===== Information given
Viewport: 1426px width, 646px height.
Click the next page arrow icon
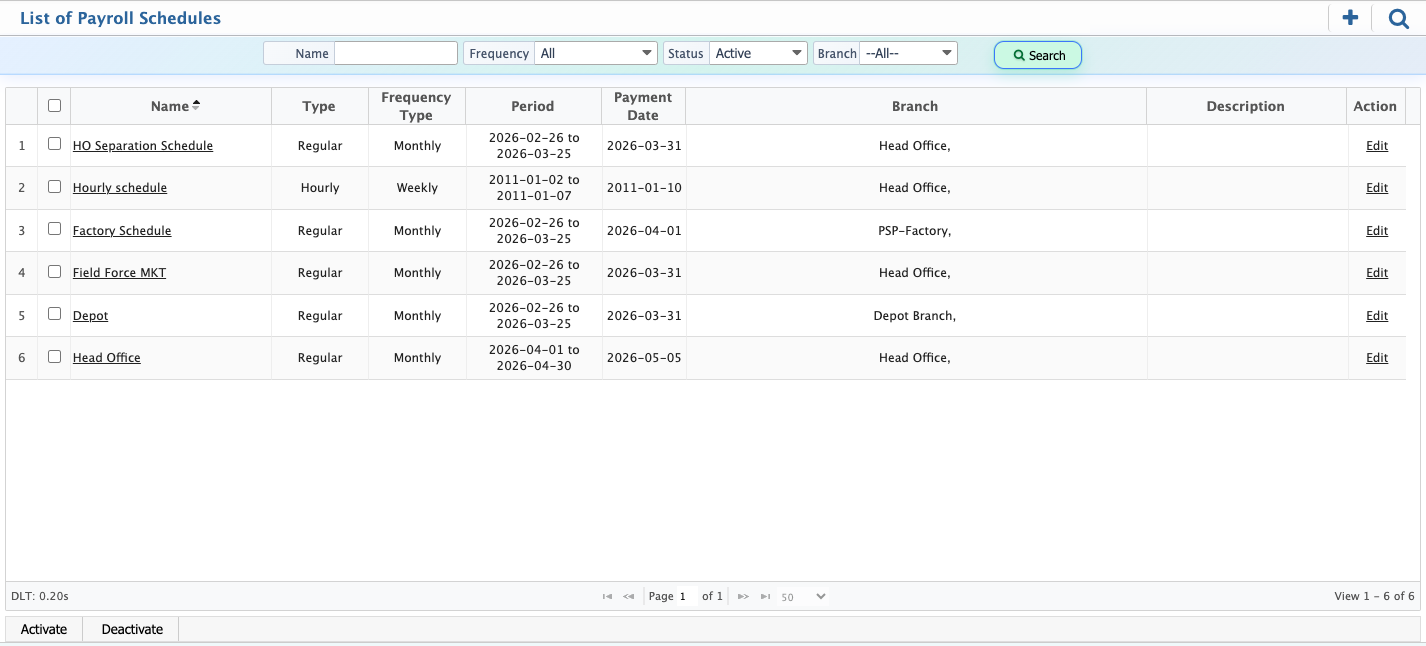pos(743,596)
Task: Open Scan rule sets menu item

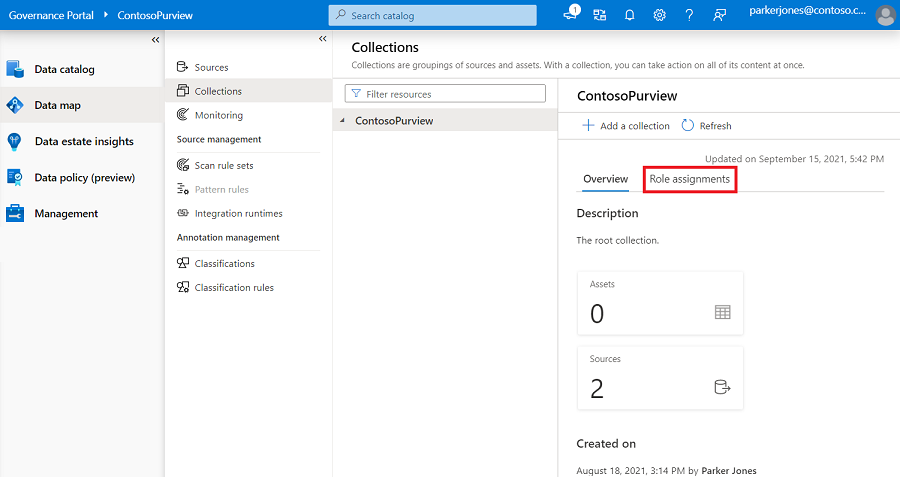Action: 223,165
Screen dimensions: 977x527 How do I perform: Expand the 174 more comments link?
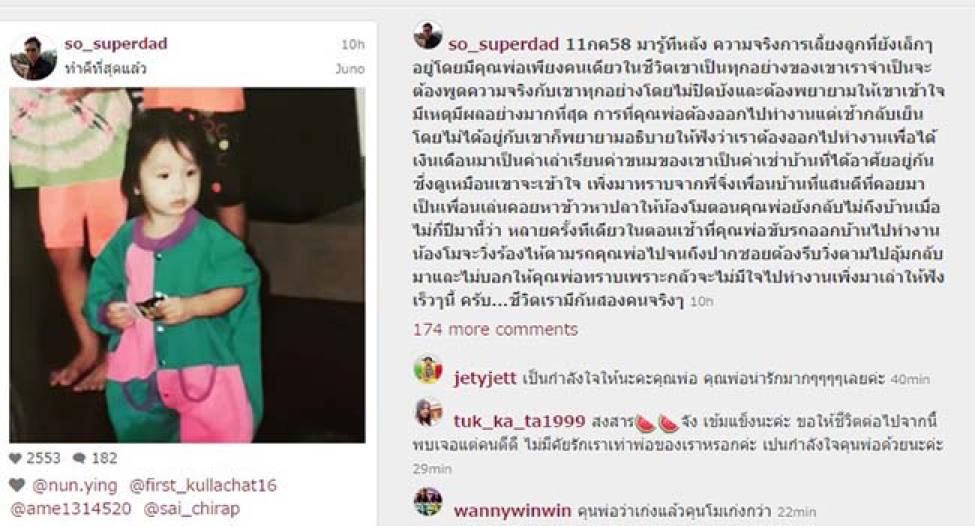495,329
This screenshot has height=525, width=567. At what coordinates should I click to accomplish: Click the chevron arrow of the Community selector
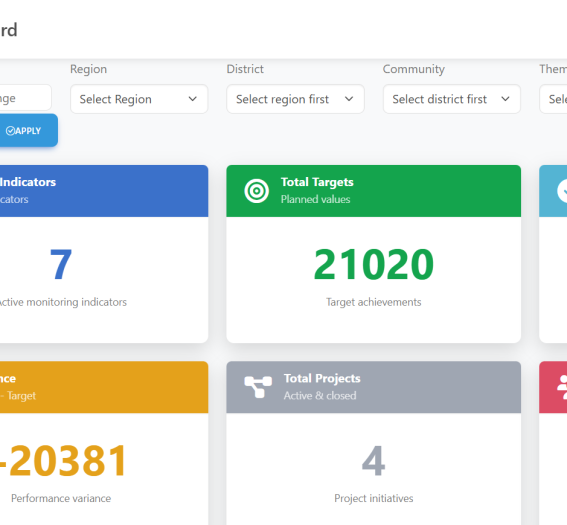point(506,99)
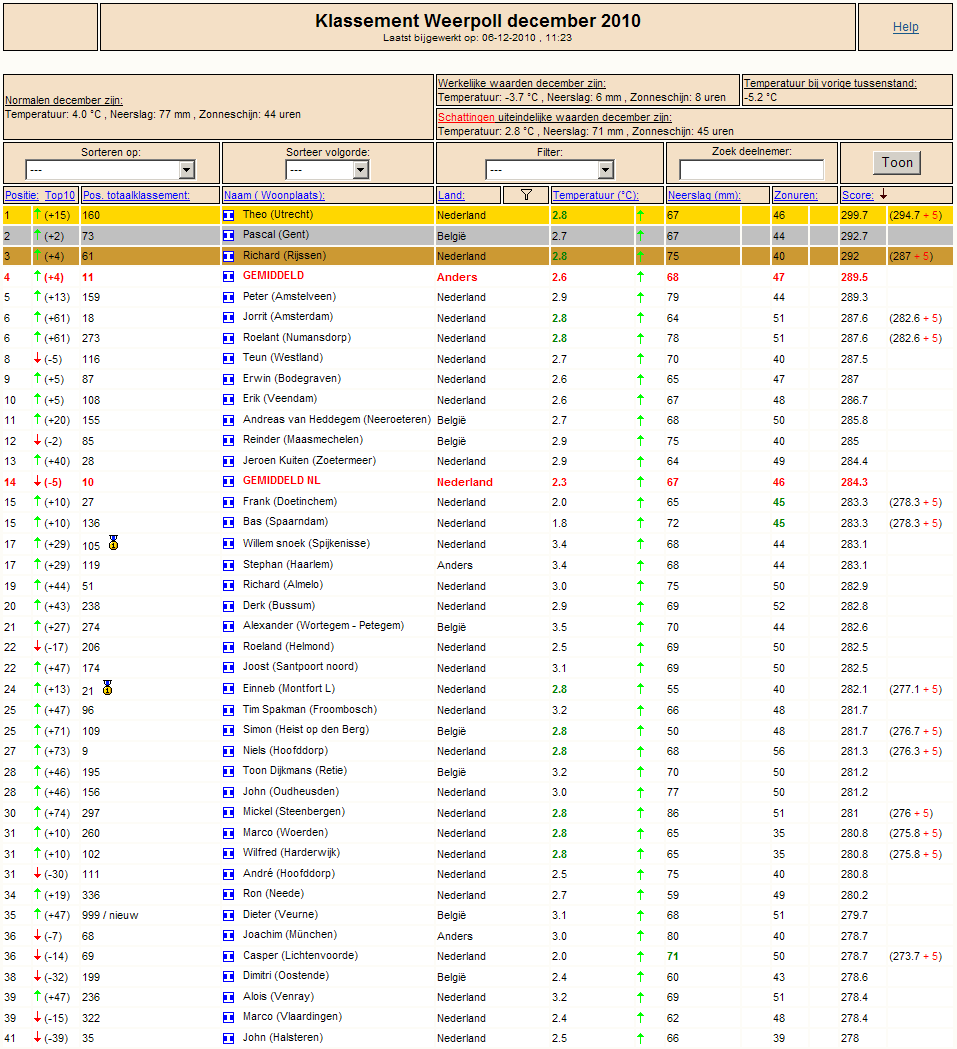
==========
A word-for-word copy of the lines from the one with "Click the next page arrow icon" through the last line of the data above is required, with both end lines included and no pictures.

Click the next page arrow icon
pos(743,596)
Task: Open Scan rule sets menu item

Action: 223,165
Screen dimensions: 977x527 How do I perform: Expand the 174 more comments link?
495,329
This screenshot has height=525, width=567. At what coordinates should I click to accomplish: Click the chevron arrow of the Community selector
point(506,99)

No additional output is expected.